▶ SUMBER:
============

Sunday 2 June 2013

Mesra dengan Pasangan: Ya Mandi Bersama, Ya Ibadah Bersama!

Jum'at, 31 Mei 2013


TIDAK BANYAK yang mengupas atau setidaknya mengingatkan kita, mengapa pernikahan Rasulullah Shallallahu alaihi wasallam dengan Sayyidah Khadijah Radhiyallahu Anha bertahan lama, mesra, penuh kenangan dan kebahagiaan. Bahkan, karena begitu indahnya pernikahan tersebut, Rasulullah tak sanggup melupakan kenangannya bersama Khadijah meski telah didampingi Aisyah yang cantik jelita.
Hal tersebut menunjukkan bahwa, kekuatan cinta bukan terletak pada fisik atau atribut keduniawian. Kekuatan cinta itu hanya ada di dalam hati, lebih-lebih yang dilandasi iman dan ketakwaan. Itulah yang dimiliki Rasulullah dan Khadijah. Jauh sebelum menjadi Nabi, keluarga bahagia ini sudah memiliki tradisi saling percaya, saling menghormati, dan saling menjaga.

Saling memahami, juga menjadi kunci kesuksesan keluarga bahagia ini. Kita bisa saksikan betapa Khadijah tidak pernah keberatan melihat suaminya bolak-balik antara rumah dan Gua Hira. Malah Khadijah mendukung sepenuh hati, melayani kebutuhan suami bahkan tak pernah terlambat memberikan bekal sebelum meninggalkan rumah.
Tidak berhenti di situ. Tatkala datang keraguan pada diri Rasulullah, Khadijah bersegera memotivasi suaminya dengan ungkapan yang indah, mesra, dan penuh ketulusan, hingga mampu membangkitkan semangat Rasulullah untuk terus yakin dengan usahanya untuk menemukan solusi bagi kehidupan umat manusia.
Kesetiaan dan pelayanan yang begitu istimewa itu, menjadikan Rasulullah tak enggan untuk bersikap seperti anak manja di hadapan istrinya. Pernah suatu kali Rasulullah pulang dengan perasaan bingung dan takut, begitu sampai di rumah dengan tubuh bergetar beliau langsung berkata, “Wahai istriku, selimutilah aku, selimutilah aku”. Wah, betapa indahnya keluarga ini.

Dengan penuh kelembutan, Sayyidah Khadijah pun menyelimuti suaminya seraya membisikkan kata-kata indah yang meneguhkan hatinya. “Wahai suamiku, engkau adalah orang yang lurus, engkau orang yang suka menyambung tali persaudaraan, tidak mungkin engkau didatangi setan. Saya yakin, engkau pasti seorang Nabi, utusan Allah untuk umat akhir zaman. Berbahagialah wahai suamiku, aku akan selalu di sampingmu, menemanimu mengarungi perjuangan ini”.

============

▶ DATA YANG DISEDIAKAN:

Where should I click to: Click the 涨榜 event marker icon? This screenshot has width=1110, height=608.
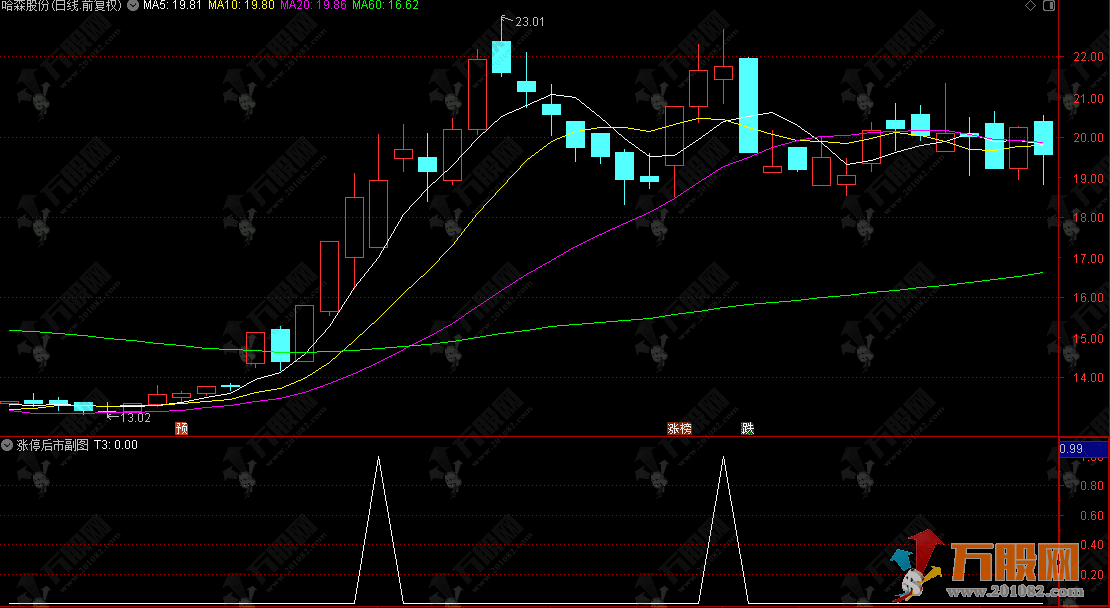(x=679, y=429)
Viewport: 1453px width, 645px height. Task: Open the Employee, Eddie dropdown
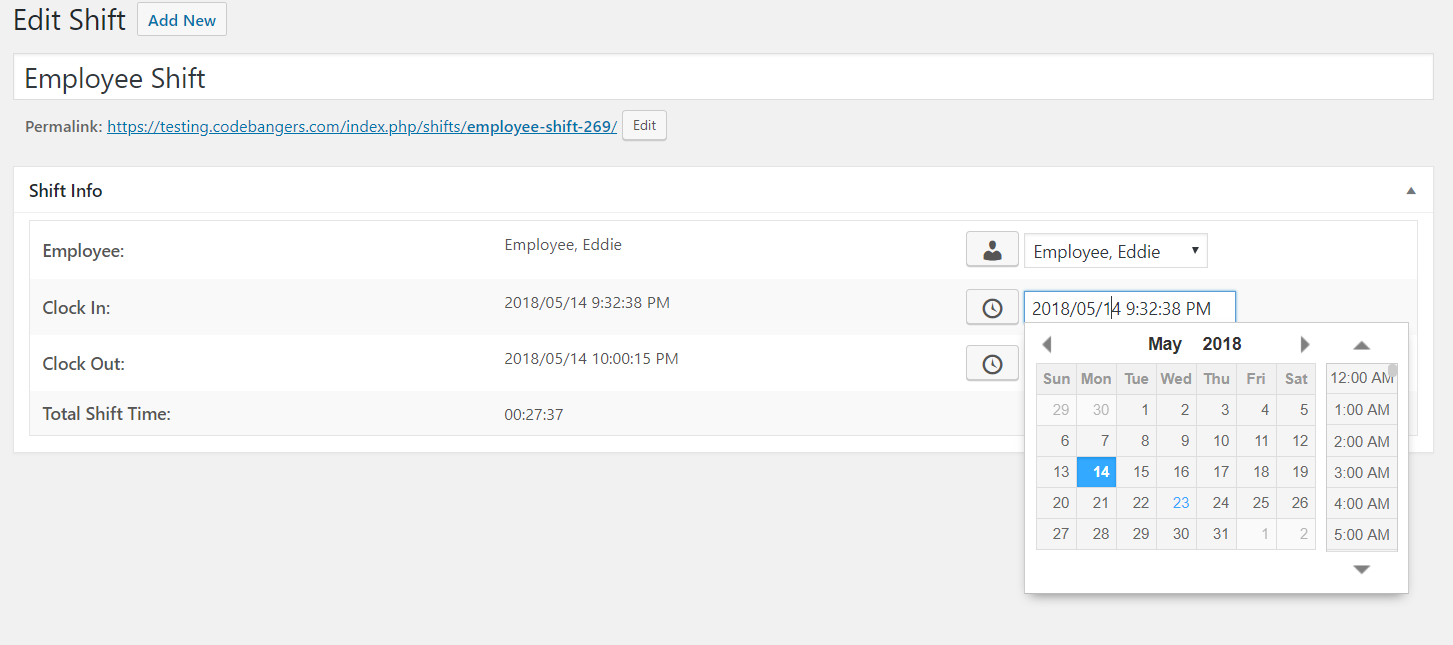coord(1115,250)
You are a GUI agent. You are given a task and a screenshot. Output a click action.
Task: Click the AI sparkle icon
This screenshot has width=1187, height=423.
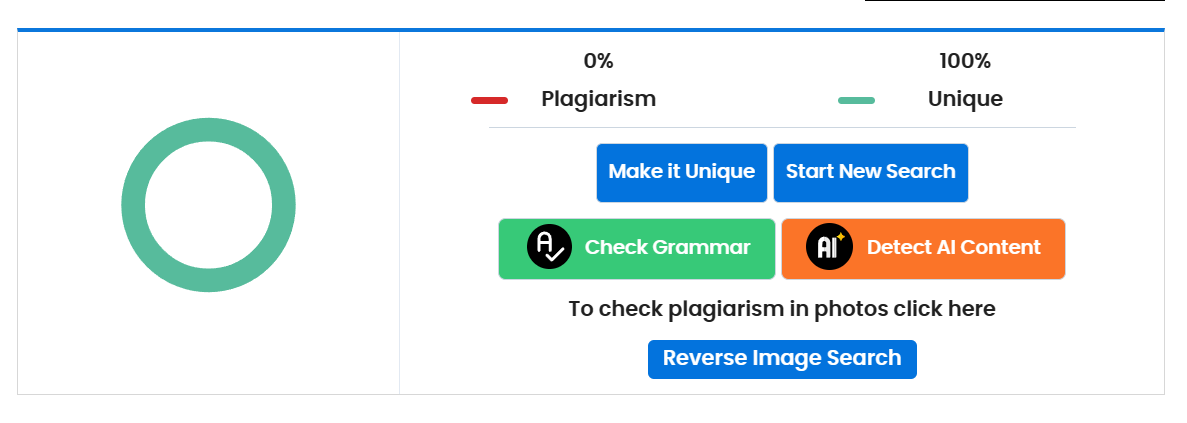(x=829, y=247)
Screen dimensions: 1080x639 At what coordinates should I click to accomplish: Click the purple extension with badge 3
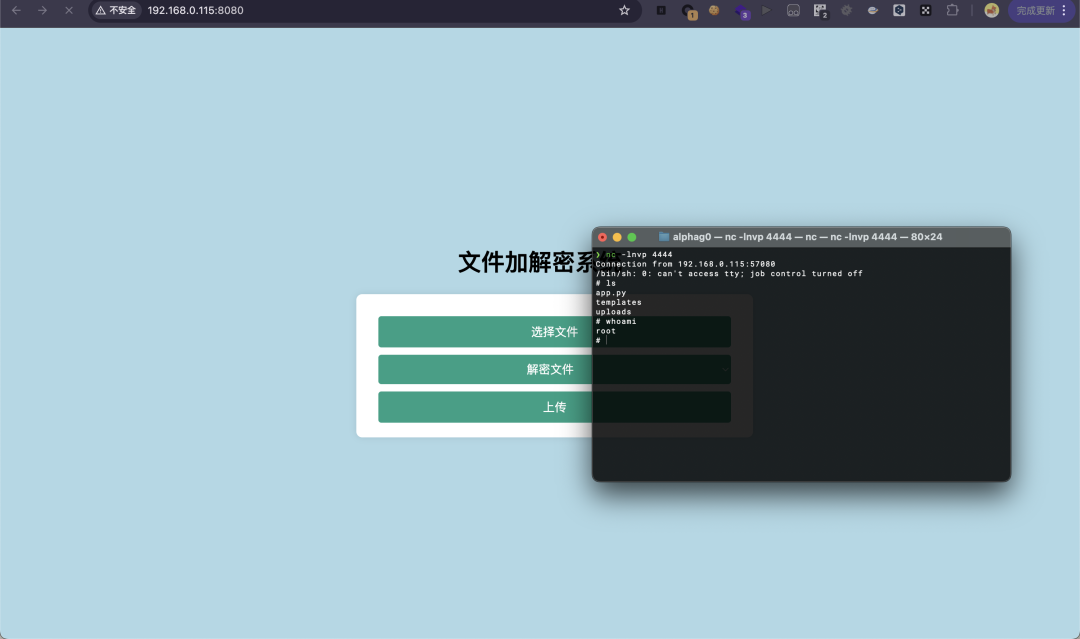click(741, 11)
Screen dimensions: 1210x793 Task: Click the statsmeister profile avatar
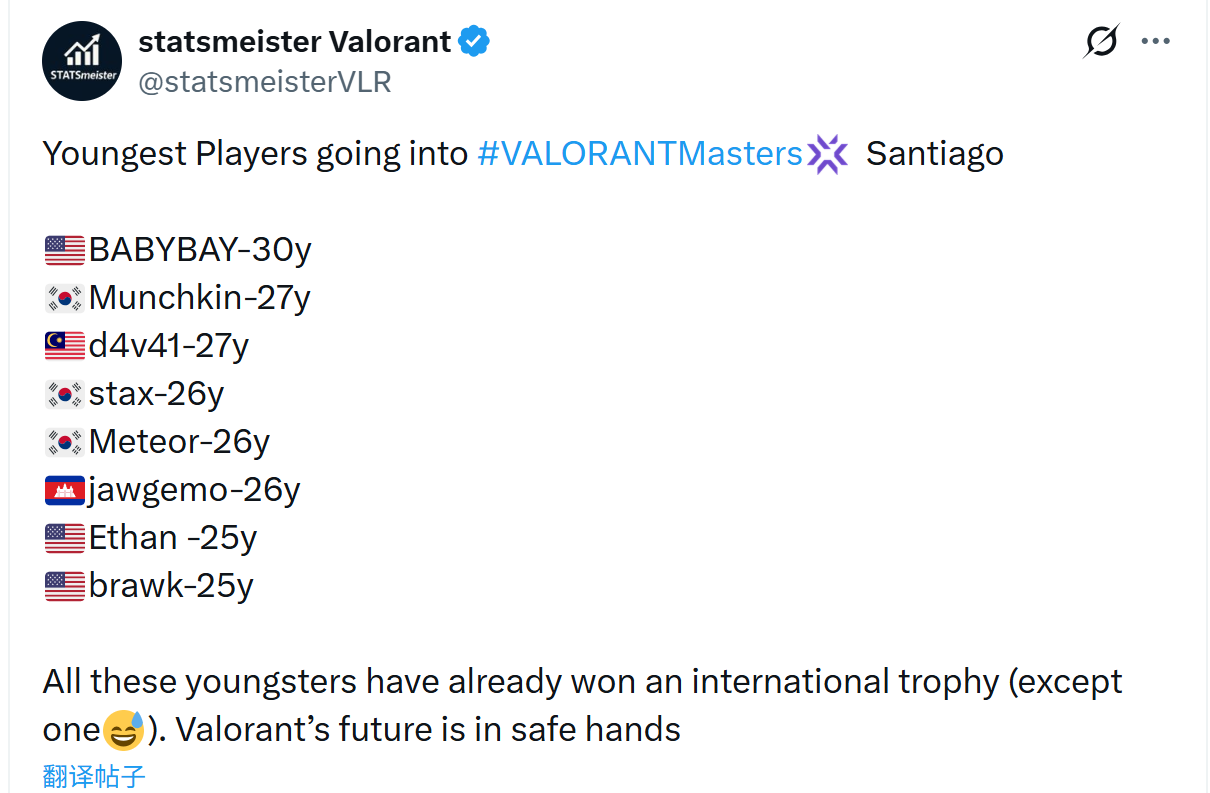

============

▶ KUMPULAN LATIHAN:
**a)** Sajikan semua baris dalam catatan di atas sebagai daftar bernomor tanpa baris kosong, dan jangan sertakan gambarnya.
**b)** Lanjutkan teks tentang pernikahan Rasulullah dan Khadijah mulai setelah kalimat terakhirnya.

▶ JAWABAN AKHIR:
**a)**
1. Where should I click to: Click the 涨榜 event marker icon? This screenshot has width=1110, height=608.
2. (x=679, y=429)
3. Viewport: 1453px width, 645px height. Task: Open the Employee, Eddie dropdown
4. coord(1115,250)
5. You are a GUI agent. You are given a task and a screenshot. Output a click action.
6. Task: Click the AI sparkle icon
7. This screenshot has width=1187, height=423.
8. (x=829, y=247)
9. Screen dimensions: 1080x639 At what coordinates should I click to accomplish: Click the purple extension with badge 3
10. click(741, 11)
11. Screen dimensions: 1210x793 Task: Click the statsmeister profile avatar

**b)**
Tulus Mencintai dan Saling Memotivasi

Tulus mencintai dan saling memotivasi ini sangat penting bagi sebuah rumah tangga. Tanpa itu, kekuatan iman akan terganggu dan ketajaman visi akan tumpul. Setidaknya hal itulah yang dapat kita saksikan pada kisah rumah tangga Nabi Ibrahim Alayhissalam dengan Sayyidah Hajar.
Nabi Ibrahim benar-benar melihat Hajar sebagai media yang dapat meningkatkan iman dan takwanya kepada Allah. Untuk itu, Nabi Ibrahim senantiasa mendidik istrinya itu untuk iman dan takwa kepada Allah. Karena hanya dengan cara seperti itu, anak-anak yang lahir nanti akan mengikuti spirit dari sang ibu.
Sayyidah Hajar pun demikian. Ia menerima setulus hati apa yang disampaikan sang suami. Mengikuti segala perintah dan larangannya, termasuk mematuhi segala hal yang memberatkan hati. Tapi karena iman telah dominan, Hajar tetap tegar meski harus menghadapi tantangan kehidupan yang sangat menantang dan menggetarkan hati.
Hasilnya jelas. Kekuatan cinta dan motivasi antara keduanya, menjadikan Ismail, putra semata wayangnya tumbuh menjadi anak yang sholeh, sabar dan membahagiakan. Jadi, kunci kebahagiaan rumah tangga, ada pada kekuatan hati yang selalu tulus mencintai dan ikhlas memotivasi.

Cerdas Bergaul dengan Pasangan
Kemesraan, mungkin juga romantisme adalah bagian tak terpisahkan dari kehidupan manusia. Maka dari itu Islam juga mengatur masalah ini, tentu dengan bahasa yang perlu dimaknai sesuai dengan frekuensi cinta sepasang suami istri sendiri, yang sangat menentukan kualitas interaksi atau pergaulan dalam keluarga.
Menurut Imam Ghazali dalam kitab monumentalnya Ihya Ulumuddin disebutkan bahwa seorang suami harus memperlakukan istrinya dengan baik (penuh kelembutan, kemesraan, kecintaan dan ketulusan kasih sayang) dan bijaksana. Selain itu, seorang suami juga harus memiliki strategi yang baik dalam mengatur, mengajar, membagi dan membimbing istri yang mungkin masih perlu pembinaan lebih.
Sementara itu, seorang istri wajib taat (siap melayani suami seikhlas hati dengan rasa penuh antusiasme dalam segala kondisi) kepada suaminya. Mengasihi suami dengan penuh kasih sayang, memelihara hartanya, dan bersikap ramah terhadap kerabat suaminya.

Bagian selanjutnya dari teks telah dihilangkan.